Mit einem derart starken Einbruch hatte kaum ein Experte gerechnet, zumal die Konjunktur Ende 2014 noch rund lief und die Wirtschaft um 2,2 Prozent zulegte. Eine baldige Zinswende in den USA wird mit den enttäuschenden Daten immer unwahrscheinlicher, da die Notenbank zunächst auf Signale für ein Wiedererstarken der Wirtschaft setzen dürfte.

Euro legte zu

Angesichts der Aussicht auf eine spätere Zinserhöhung legte der Euro deutlich zu - auf 1,1149 Dollar. An der Wall Street gab es lange Gesichter: Zu Handelsbeginn rutschten die Kurse ins Minus. In Frankfurt stürzte der Dax um rund drei Prozent ab. Zu der starken konjunkturellen Abkühlung trug insbesondere das ungewöhnlich kalte Winterwetter im Februar bei, das den Bau wie auch den Einzelhandel beeinträchtigte. Die Konsumausgaben der Amerikaner legten nur um 1,9 Prozent zu - und dies, obwohl viele Verbraucher wegen des niedrigeren Ölpreises eigentlich mehr ausgeben könnten. Zum Vergleich: Ende 2014 waren die Konsumausgaben noch um 4,4 Prozent in die Höhe geschnellt.

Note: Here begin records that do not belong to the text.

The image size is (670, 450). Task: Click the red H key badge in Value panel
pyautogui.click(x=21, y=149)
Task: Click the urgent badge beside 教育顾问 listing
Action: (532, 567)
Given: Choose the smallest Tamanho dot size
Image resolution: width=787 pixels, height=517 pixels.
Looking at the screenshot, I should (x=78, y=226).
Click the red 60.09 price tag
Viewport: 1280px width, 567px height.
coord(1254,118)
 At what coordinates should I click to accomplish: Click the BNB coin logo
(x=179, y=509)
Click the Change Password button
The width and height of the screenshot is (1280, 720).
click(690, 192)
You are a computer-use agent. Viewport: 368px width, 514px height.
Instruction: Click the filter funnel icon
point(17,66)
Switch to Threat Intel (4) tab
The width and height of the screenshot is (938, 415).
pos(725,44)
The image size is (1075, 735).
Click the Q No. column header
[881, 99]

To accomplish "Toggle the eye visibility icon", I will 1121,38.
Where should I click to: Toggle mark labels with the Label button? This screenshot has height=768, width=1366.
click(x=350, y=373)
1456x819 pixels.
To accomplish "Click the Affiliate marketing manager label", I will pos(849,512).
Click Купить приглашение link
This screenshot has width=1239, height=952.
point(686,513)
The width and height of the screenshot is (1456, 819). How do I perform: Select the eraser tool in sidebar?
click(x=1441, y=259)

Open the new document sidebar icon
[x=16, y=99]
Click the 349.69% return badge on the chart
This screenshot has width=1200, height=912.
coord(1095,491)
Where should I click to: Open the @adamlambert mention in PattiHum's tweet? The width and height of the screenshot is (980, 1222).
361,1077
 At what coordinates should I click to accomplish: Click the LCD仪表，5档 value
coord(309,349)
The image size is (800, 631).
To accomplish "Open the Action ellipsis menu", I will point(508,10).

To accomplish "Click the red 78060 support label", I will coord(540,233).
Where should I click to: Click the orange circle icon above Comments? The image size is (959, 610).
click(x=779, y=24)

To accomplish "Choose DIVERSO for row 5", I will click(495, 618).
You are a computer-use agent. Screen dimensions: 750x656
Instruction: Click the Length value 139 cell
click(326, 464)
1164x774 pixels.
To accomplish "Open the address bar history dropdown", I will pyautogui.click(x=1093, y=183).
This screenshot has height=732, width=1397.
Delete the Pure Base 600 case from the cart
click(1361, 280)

Starker Dollar verteuert Exporte

Zudem macht der US-Wirtschaft der Höhenflug des Dollar zu schaffen, der Exporte verteuert. Die Ausfuhren brachen zu Jahresbeginn um 7,2 Prozent ein. In dieser Situation dürfte es sich die US-Notenbank zwei Mal überlegen, die geldpolitischen Zügel schon bald anzuziehen, sagte Ökonomin Ulrike Rondorf vom Bankhaus Lampe: "Sie wird den Leitzins im Juni wohl nur erhöhen, wenn sich bis dahin ein deutlich stärkeres zweites Quartal abzeichnet." Die Federal Reserve sorgt mit ihrer ultralockeren Geldpolitik bereits seit Jahren dafür, dass die Aktienmärkte von Rekord zu Rekord eilen konnten. Andererseits weisen Kritiker der Notenbank darauf hin, dass wegen des vielen billigen Geldes Blasen an den Märkten drohen, falls die Fed nicht rechtzeitig auf das Bremspedal tritt.

Geldschwemme in Europa

Der Dollar hat zum Euro in diesem Jahr massiv aufgewertet. Hauptgrund für die Stärke ist, dass die Europäische Zentralbank mit dem Kauf von Staatsanleihen für eine Geldschwemme in der Eurozone gesorgt hat. Dies hat zu einer Abwertung der Gemeinschaftswährung geführt. Während europäische Exporteure ihre Produkte auf dem US-Markt günstiger anbieten können, verhagelt der starke 'Greenback' so manchem US-Konzern die Bilanz - betroffen sind etwa der Pampers-Hersteller Procter & Gamble (P&G), der Getränkeriese PepsiCo und der Baumaschinenproduzenten Caterpillar. Sie alle kämpfen im Auslandsgeschäft mit Gegenwind.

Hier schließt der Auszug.